Nobody, especially not Lonborg, is disputing that this team is great. Pedroia and Papelbon are riotous to watch. Lowell and Varitek are two of the more thoughtful players in the game, Ortiz and Ramirez two of the most exciting.

But here’s the problem with the 2007 edition of the Boston Red Sox: There is no narrative arc. They started the season as playoff favorites. They finished the season as playoff favorites. There will be a whole lot of stunned people if they don’t win.

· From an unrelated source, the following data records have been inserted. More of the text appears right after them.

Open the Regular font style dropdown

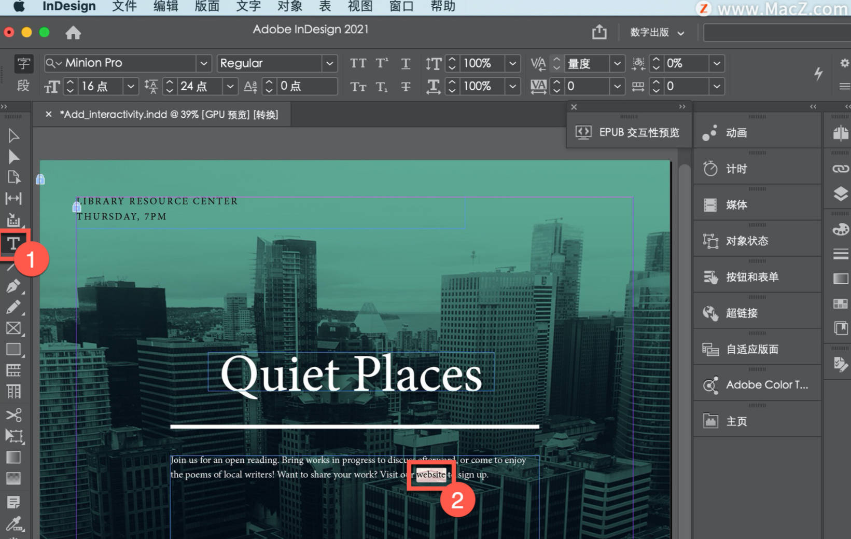pyautogui.click(x=330, y=63)
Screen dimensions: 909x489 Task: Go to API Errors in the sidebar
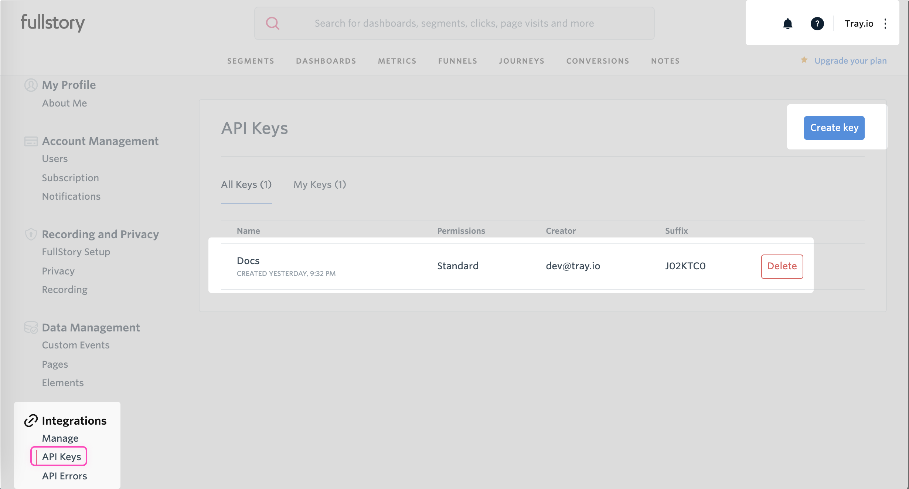64,476
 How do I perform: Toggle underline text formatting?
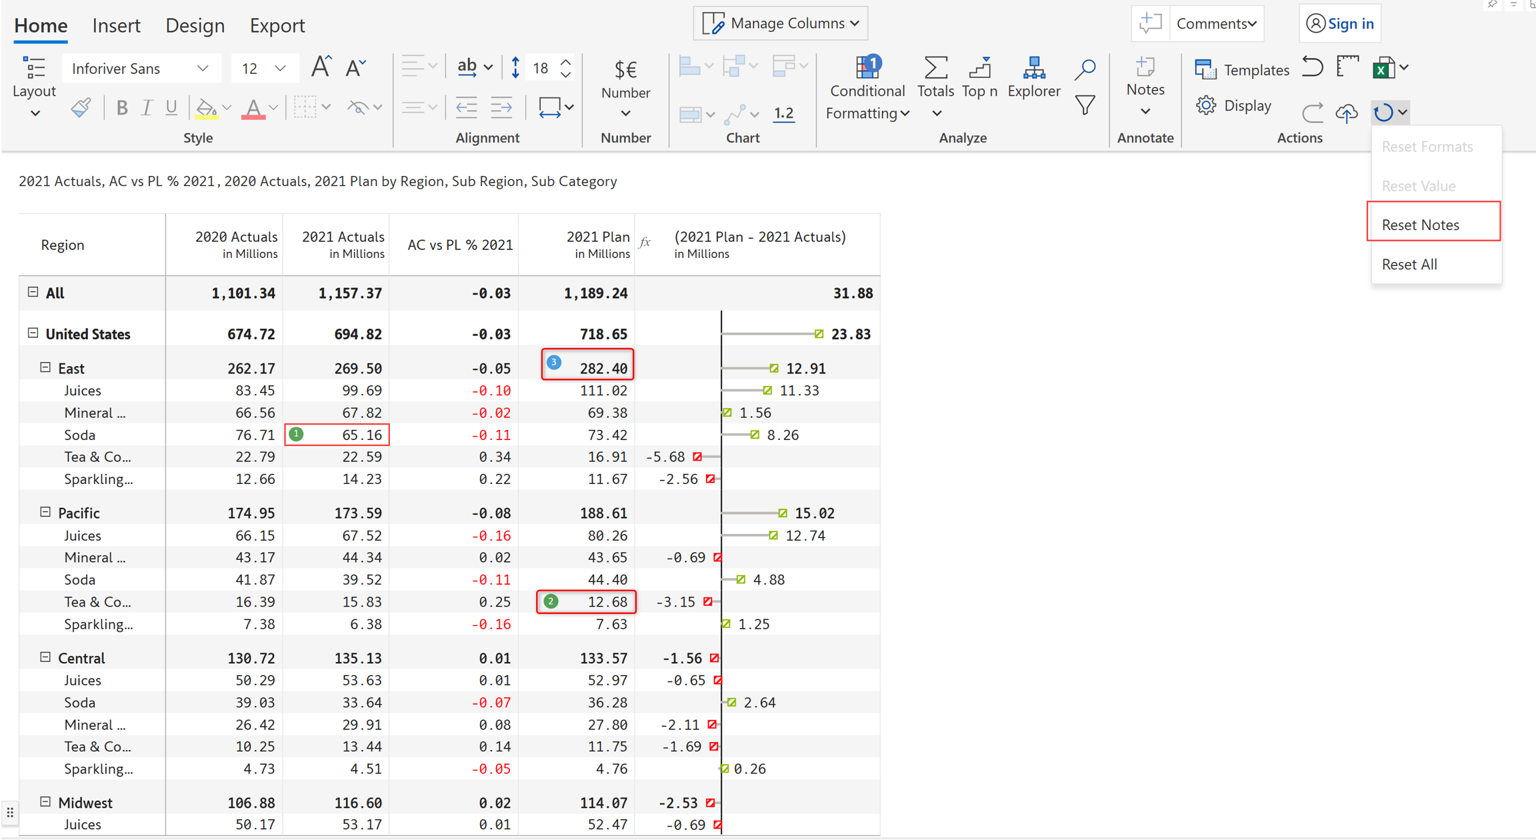(x=171, y=107)
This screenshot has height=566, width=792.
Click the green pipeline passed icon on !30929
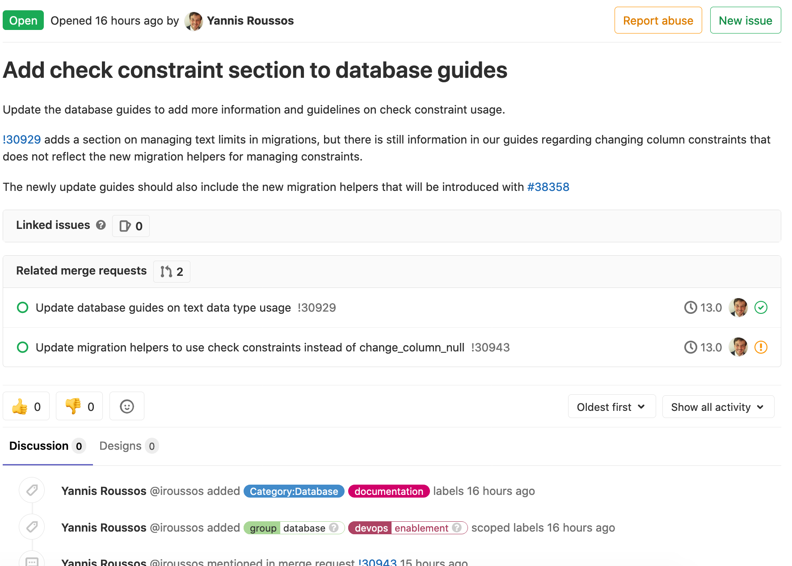tap(761, 307)
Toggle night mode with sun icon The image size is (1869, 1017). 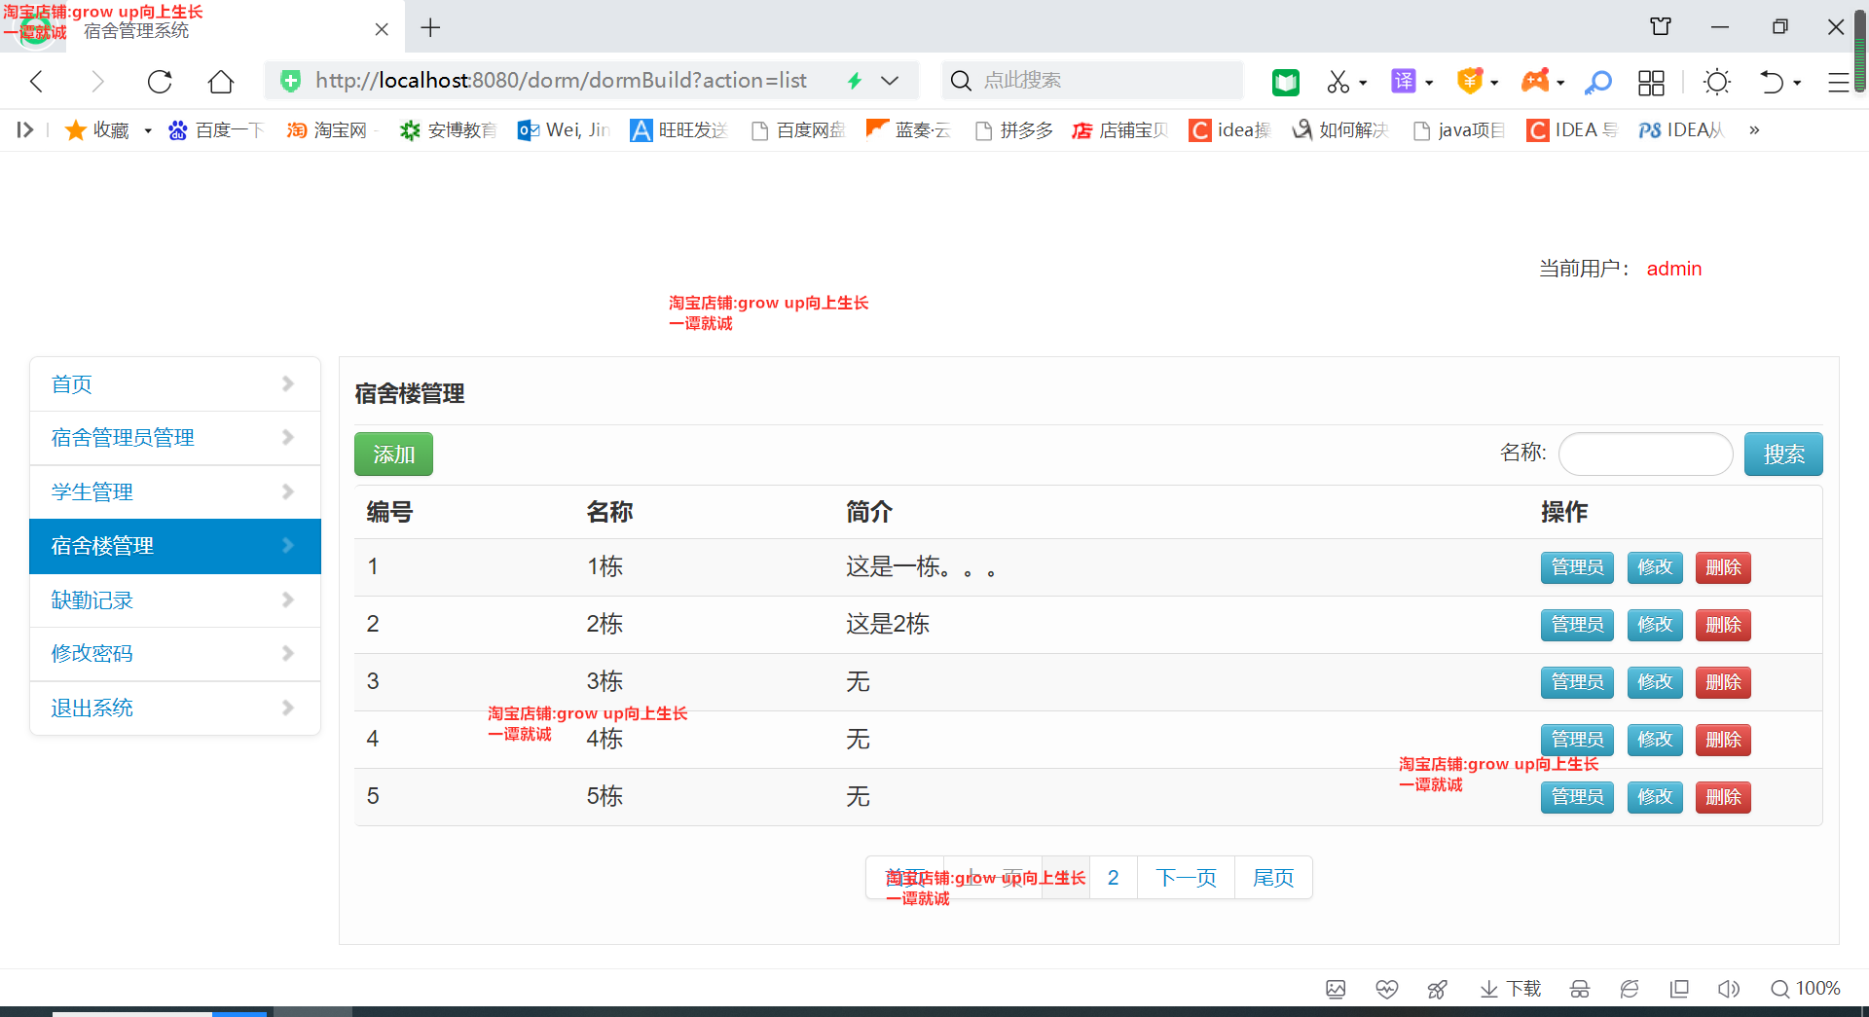tap(1716, 82)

They don’t, in short, have a story. Maybe that’s how the Yankees do it, or the Dallas Cowboys, or the old Montreal Canadiens, but it’s not generally how we do things on Yawkey Way – at least not in 1967 or 1975 or 1986 or 2004.

Thought-provoking stuff for us grizzled vets for whom those years will always have special, and bittersweet, meaning. Interesting to note that this article was one of the most e-mailed of the day. Not that I’m complaining or anything….

PS – discovered a great website of long-time Sox fans: redsoxdiehard.com, including a comprehensive list of all-time uniform numbers. Strange but true: Certified oddballs Jimmy Piersall and Bill “Spaceman” Lee wore the same No. 37 uni for the Sox. One of my favorite of the many great lefty’s quotes: “You have two hemispheres in your brain – a left and a right side. The left side controls the right side of your body and right controls the left half. It’s a fact. Therefore, left-handers are the only people in their right minds.

Living Beethovens


The consistently interesting conductor Marin Alsop‘s debut season as the Baltimore Symphony Orchestra’s new Music Director promises to be one of the most interesting seasons in Bawlmur in years. Tim Smith in today’s Baltimore Sun has all the details. Sample grab:
“With cheap seats, conversations with high-profile composers and programming that includes a CSI-style forensics exploration of Beethoven next season, the Baltimore Symphony Orchestra will challenge two of the most common complaints about classical music – that it’s too expensive and too old-fashioned. As part of a strategy unveiled yesterday to bolster attendance, the BSO will reduce the average subscription cost to classical and pops programs by 40 percent. New and current subscribers to the BSO’s 2007-2008 season, the inaugural season of music director Marin Alsop, will pay only $25 per concert for seats anywhere in Meyerhoff Symphony Hall, including the usually pricey box seats.”

CSI business aside (which may be a little gimmicky), what caught my eye was Alsop’s “Living Beethovens” initiative – putting some of today’s most accomplished contemporary composers on programs cheek-by-jowl with ol’ Ludwig himself – and even inviting the composers to conduct! So, for 25 bucks a pop, you’ll be able to see John Adams conduct both his own works, as well as Beethoven’s 7th Symphony – a terrific idea. 17 contemporary compositions in all, by the likes of Adams, Tan Dun, and Aaron Jay Kernis. I like what Marin said to the Sun:

For Alsop, the aim of mixing “standard repertoire with something new is to hear the old in a different light. It’s like seeing a Rembrandt next to a Jackson Pollock.”